◆ **Perintah Tugas**
Salin tanpa perubahan bagian kutipan terpilih yang dimulai dengan kata-kata yang memuat "Ia menyarakan tim" dan berakhir dengan "di tengah masyarakat.".

═════ Kutipan Terpilih

MADANINEWS.ID, JAKARTA — Tim Penanggulangan Bencana Majelis Ulama Indonesia (MUI) bersama Badan Nasional Penanggulangan Bencana (BNPB) menyepakati rencana kerja edukasi dan sosialisasi bencana alam dan nonalam. MUI akan fokus pada mitigasi bencana melalui edukasi dan sosialiasi ke umat Islam.
Wakil Menteri Agama (Wamenag), KH Zainut Tauhid Sa’adi, mengatakan, perencanaan melalui raker yang digelar pada Sabtu pekan lalu karena MUI menyadari bahwa Indonesia sangat berpotensi dilanda bencana alam seperti gempa, atau nonalam seperti kabut asap, banjir, dan bencana penyakit dan bencana sosial seperti narkoba .
Dari identifikasi dan perencanaan, kata dia, tim dapat menetapkan sarana dan sumber daya manusia apa saja yang dibutuhkan dalam menangani bencana. Kemudian menetapkan setiap proses atau langkah yang diperlukan dalam menangani bencana. Termasuk strategi khusus dengan kompetensi khusus terhadap kondisi darurat.
“Kita juga menentukan jalinan komunikasi internal dan eksternal dalam menghadapi bencana, agar penanganan bencana dapat dilaksanakan secara efektif, dan dampak buruknya dapat dimitigasi sesegera mungkin,” kata Wamenag, dikutip dari website MUI Senin (13/07).
Ia menyarakan tim melakukan kolaborasi dengan banyak pihak lain terkait strategi penanggulangan bencana. Hal ini didasari pada mayoritas penduduk Indonesia adalah umat Islam. Sedangkan peran ulama begitu penting dan masih sangat berpengaruh di tengah masyarakat.
“Suara ulama yang mampu mensyiar dan berdakwah dengan lembut, dapat memengaruhi umat serta menjadi wasilah bagi pemerintah dan seluruh elemen lain yang peduli terhadap bagaimana meningkatkan kesadaran umat untuk memitigasi dampak bencana bila terjadi,” ujar dia.
Sementara itu, Sekjen MUI, KH Anwar Abbas, mengutarakan arah kebijakan MUI dalam mitigasi bencana berpusat pada memertahankan 5 aspek tujuan syariat (maqashid syariah) yaitu menjaga jiwa, agama, akal, harta, dan nasab. Dua aspek yang pertama yaitu jiwa dan agama adalah domain yang melandasi fatwa-fatwa Covid-19 yang diterbitkan beberapa waktu lalu.

══════════
═════ Catatan yang Disediakan

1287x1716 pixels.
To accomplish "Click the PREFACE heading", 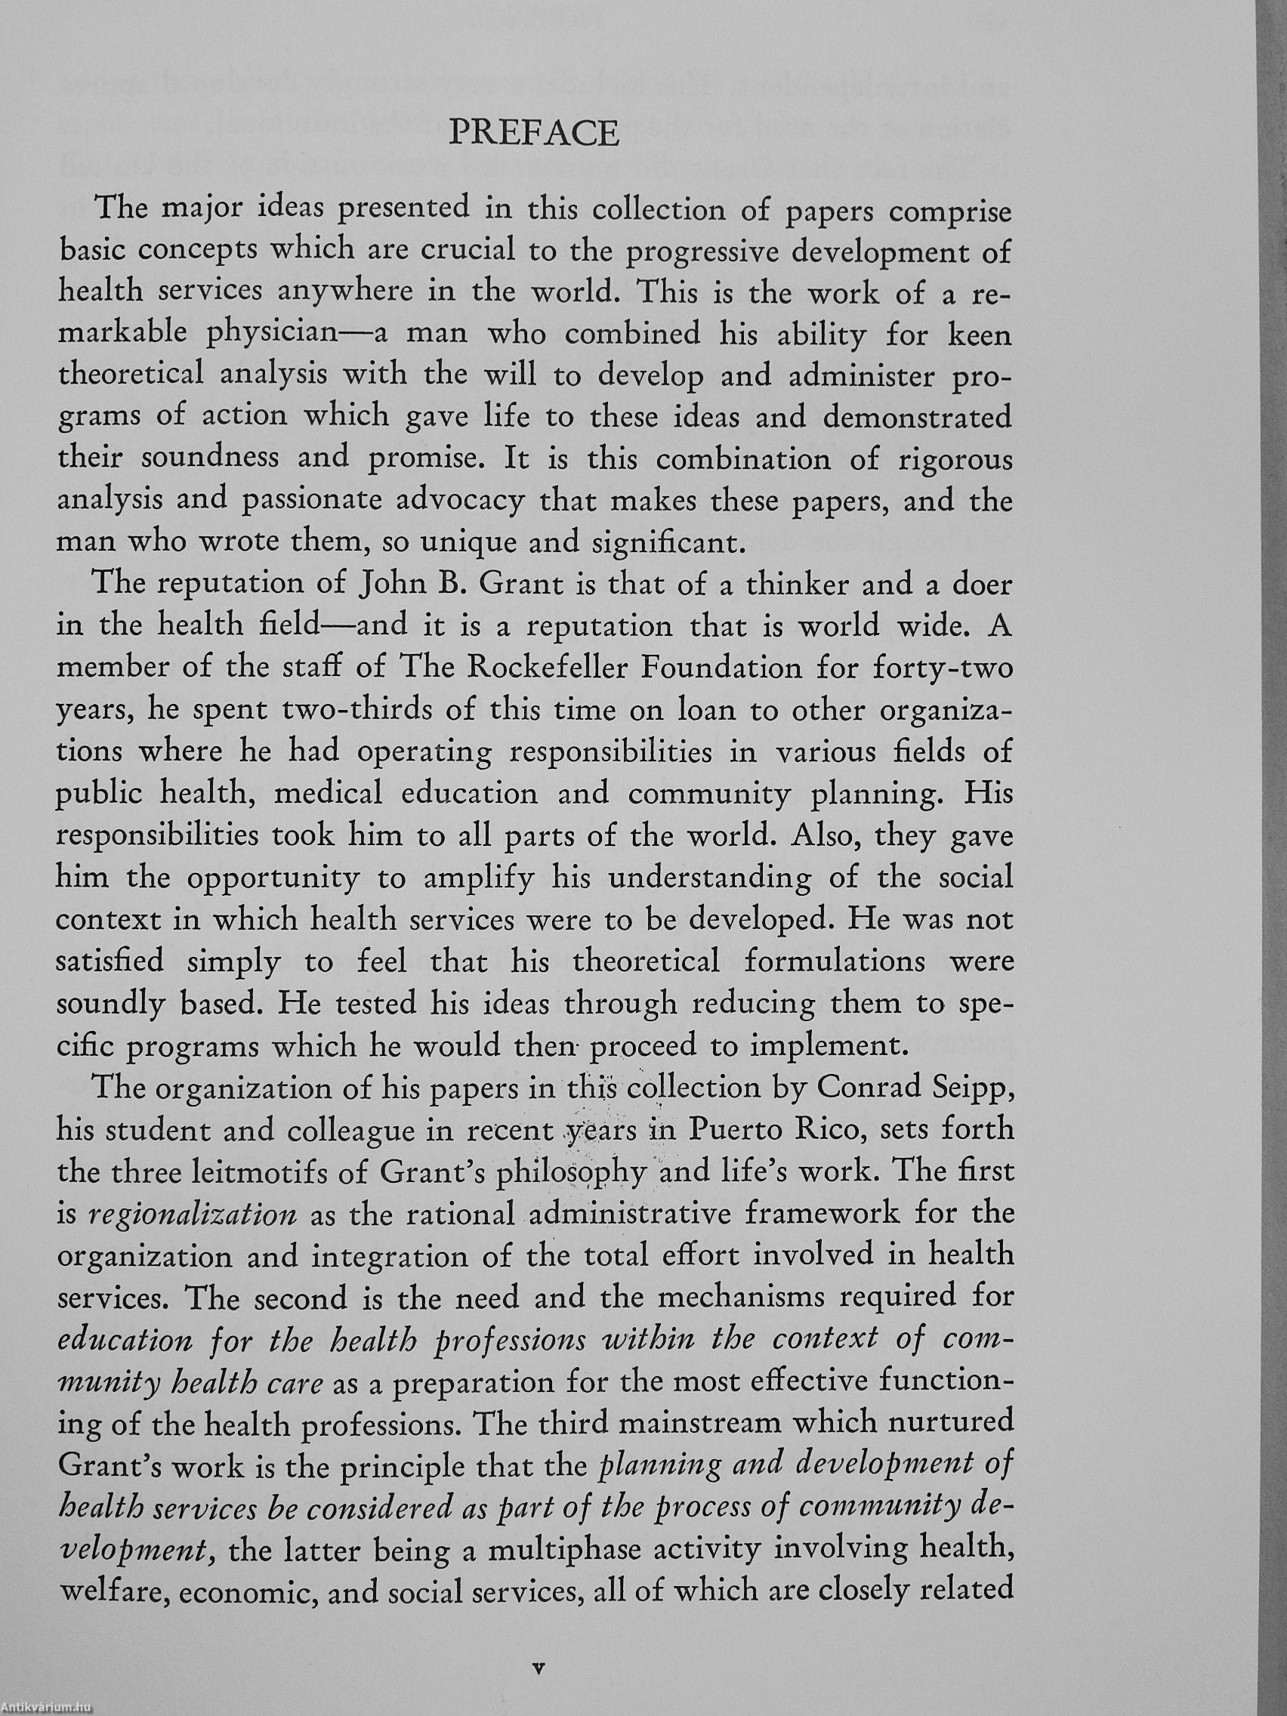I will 534,134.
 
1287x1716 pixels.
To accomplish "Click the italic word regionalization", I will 193,1214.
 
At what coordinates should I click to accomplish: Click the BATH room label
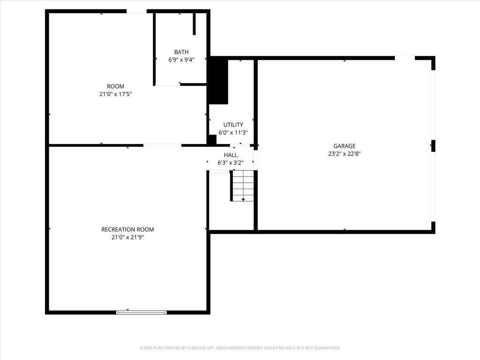coord(181,52)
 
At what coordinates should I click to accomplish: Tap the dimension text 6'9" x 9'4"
coord(181,60)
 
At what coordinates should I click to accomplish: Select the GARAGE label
coord(345,146)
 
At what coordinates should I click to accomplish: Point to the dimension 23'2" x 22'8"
coord(345,154)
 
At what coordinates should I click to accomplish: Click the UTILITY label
coord(233,125)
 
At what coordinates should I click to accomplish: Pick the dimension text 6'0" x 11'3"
coord(233,133)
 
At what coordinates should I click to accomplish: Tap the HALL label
coord(231,155)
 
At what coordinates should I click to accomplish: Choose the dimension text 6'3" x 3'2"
coord(231,163)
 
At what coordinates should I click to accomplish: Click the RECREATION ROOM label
coord(128,229)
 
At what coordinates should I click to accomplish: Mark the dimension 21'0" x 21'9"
coord(128,237)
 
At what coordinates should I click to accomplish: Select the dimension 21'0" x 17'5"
coord(115,94)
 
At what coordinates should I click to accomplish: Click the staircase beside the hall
coord(243,186)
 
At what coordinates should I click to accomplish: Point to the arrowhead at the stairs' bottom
coord(243,200)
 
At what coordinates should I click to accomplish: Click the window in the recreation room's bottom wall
coord(142,312)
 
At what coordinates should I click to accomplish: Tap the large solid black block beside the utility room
coord(218,82)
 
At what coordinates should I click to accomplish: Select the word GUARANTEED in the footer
coord(329,348)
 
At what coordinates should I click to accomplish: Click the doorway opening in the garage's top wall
coord(405,58)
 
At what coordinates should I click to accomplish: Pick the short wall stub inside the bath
coord(194,24)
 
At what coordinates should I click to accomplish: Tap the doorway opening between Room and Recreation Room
coord(162,145)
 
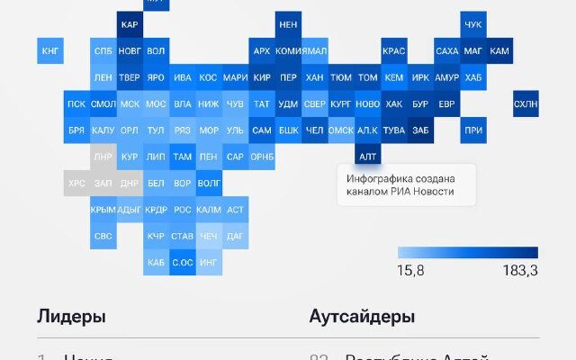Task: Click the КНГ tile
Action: pos(50,51)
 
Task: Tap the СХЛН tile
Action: pos(526,104)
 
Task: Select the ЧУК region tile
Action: pos(473,24)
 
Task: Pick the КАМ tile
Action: pos(500,51)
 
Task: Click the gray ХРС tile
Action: pos(76,183)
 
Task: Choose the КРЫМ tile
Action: pos(103,210)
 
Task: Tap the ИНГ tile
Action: pos(209,263)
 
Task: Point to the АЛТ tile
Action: pos(367,157)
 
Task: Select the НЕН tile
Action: pos(288,24)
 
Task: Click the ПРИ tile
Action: pos(473,130)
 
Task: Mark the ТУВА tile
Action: pos(394,130)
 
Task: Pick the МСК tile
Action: pos(130,104)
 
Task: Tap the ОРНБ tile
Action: pos(262,157)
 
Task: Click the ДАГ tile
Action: pos(235,236)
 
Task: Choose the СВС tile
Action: pos(103,236)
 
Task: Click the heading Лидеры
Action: pos(71,317)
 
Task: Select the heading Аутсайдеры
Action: pos(362,317)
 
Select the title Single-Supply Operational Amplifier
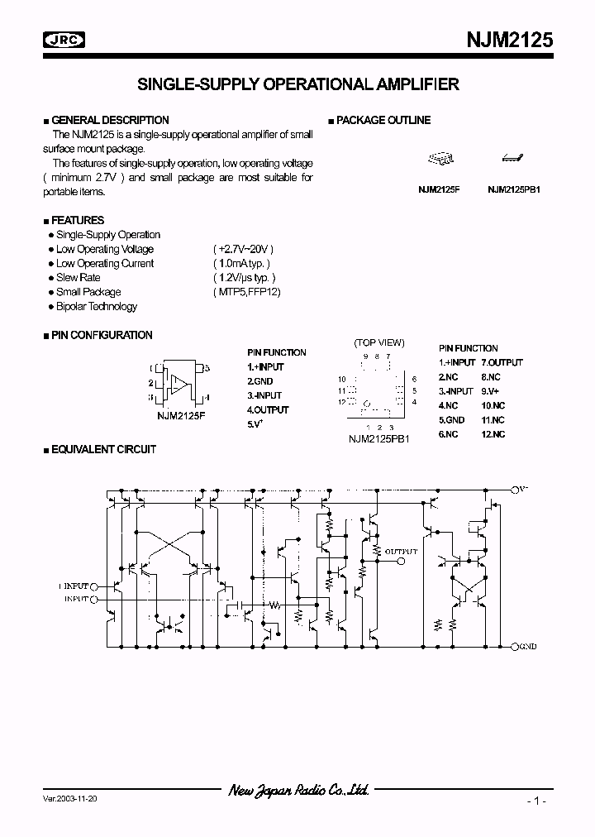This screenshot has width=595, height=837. point(298,84)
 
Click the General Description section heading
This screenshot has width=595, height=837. point(110,121)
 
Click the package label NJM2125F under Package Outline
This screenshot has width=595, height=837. point(439,189)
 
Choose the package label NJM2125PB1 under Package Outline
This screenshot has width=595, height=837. point(513,189)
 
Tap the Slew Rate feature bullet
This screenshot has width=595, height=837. point(78,278)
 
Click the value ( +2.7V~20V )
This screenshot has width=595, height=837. point(242,249)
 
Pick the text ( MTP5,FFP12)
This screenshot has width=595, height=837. point(246,292)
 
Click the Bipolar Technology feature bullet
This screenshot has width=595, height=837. point(96,307)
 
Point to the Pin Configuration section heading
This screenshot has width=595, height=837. point(102,336)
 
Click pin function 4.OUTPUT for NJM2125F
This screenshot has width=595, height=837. point(268,410)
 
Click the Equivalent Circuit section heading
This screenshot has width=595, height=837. point(103,450)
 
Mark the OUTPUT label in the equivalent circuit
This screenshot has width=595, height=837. point(402,551)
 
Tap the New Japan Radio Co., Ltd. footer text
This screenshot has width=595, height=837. point(298,791)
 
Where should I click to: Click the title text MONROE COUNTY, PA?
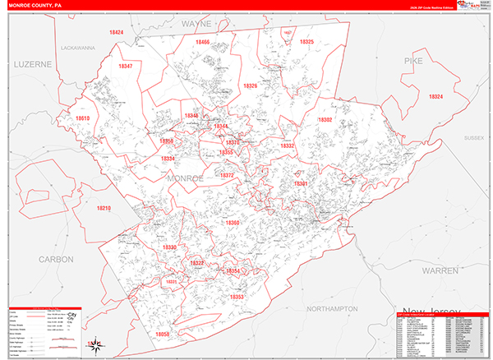(36, 6)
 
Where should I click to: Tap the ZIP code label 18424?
(116, 32)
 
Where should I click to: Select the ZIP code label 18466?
(202, 41)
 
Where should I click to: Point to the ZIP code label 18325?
(306, 41)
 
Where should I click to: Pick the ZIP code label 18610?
(82, 118)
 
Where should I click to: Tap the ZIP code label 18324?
(435, 97)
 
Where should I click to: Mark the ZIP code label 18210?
(103, 209)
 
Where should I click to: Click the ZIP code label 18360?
(233, 223)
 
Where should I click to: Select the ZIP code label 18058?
(162, 334)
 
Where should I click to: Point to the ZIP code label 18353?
(237, 297)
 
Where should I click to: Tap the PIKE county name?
(412, 62)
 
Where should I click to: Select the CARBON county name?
(55, 259)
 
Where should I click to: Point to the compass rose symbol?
(96, 344)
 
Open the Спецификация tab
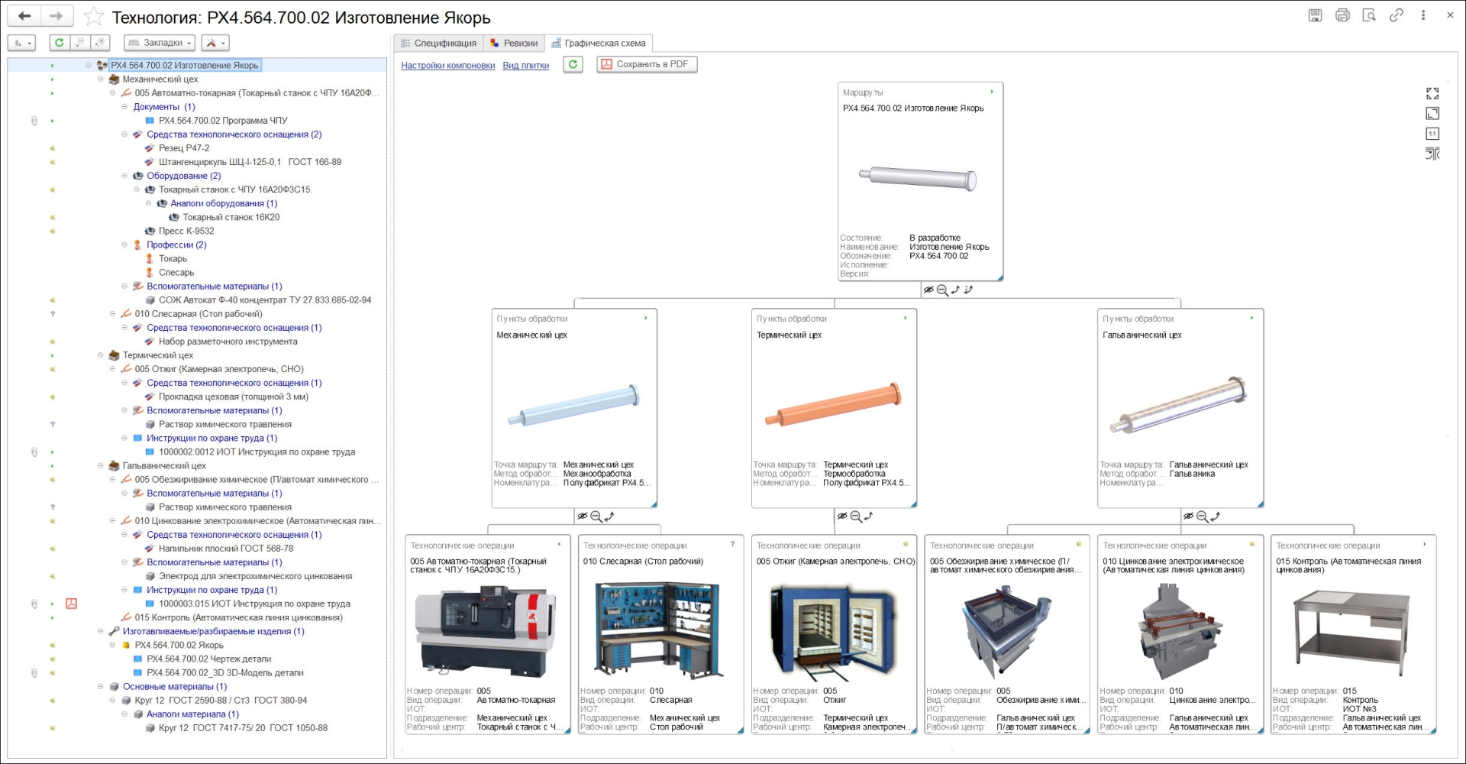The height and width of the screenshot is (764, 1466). pyautogui.click(x=439, y=44)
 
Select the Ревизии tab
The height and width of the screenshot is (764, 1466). pyautogui.click(x=514, y=44)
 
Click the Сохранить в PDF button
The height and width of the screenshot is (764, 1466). pyautogui.click(x=647, y=64)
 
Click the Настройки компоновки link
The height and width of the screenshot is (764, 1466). pyautogui.click(x=448, y=66)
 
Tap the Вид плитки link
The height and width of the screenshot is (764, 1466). pyautogui.click(x=526, y=66)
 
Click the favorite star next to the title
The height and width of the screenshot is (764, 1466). pyautogui.click(x=93, y=16)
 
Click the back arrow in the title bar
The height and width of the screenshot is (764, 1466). pyautogui.click(x=24, y=16)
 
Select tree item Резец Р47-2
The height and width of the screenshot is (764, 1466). pyautogui.click(x=184, y=148)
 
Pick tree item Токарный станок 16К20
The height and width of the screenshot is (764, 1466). pyautogui.click(x=231, y=217)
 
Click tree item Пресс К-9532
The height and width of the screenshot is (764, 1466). pyautogui.click(x=186, y=231)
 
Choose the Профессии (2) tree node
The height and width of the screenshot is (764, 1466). pyautogui.click(x=176, y=244)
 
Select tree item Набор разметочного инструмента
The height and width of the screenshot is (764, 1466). pyautogui.click(x=228, y=342)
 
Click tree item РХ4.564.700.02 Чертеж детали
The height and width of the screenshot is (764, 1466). pyautogui.click(x=208, y=659)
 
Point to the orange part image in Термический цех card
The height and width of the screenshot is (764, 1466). pyautogui.click(x=834, y=404)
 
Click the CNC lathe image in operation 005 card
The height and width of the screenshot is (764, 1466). pyautogui.click(x=486, y=630)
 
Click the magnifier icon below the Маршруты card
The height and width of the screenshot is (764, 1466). pyautogui.click(x=942, y=290)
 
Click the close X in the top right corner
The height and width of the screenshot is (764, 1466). pyautogui.click(x=1450, y=15)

══════════

◆ **Jawaban Tugas**
Ia menyarakan tim melakukan kolaborasi dengan banyak pihak lain terkait strategi penanggulangan bencana. Hal ini didasari pada mayoritas penduduk Indonesia adalah umat Islam. Sedangkan peran ulama begitu penting dan masih sangat berpengaruh di tengah masyarakat.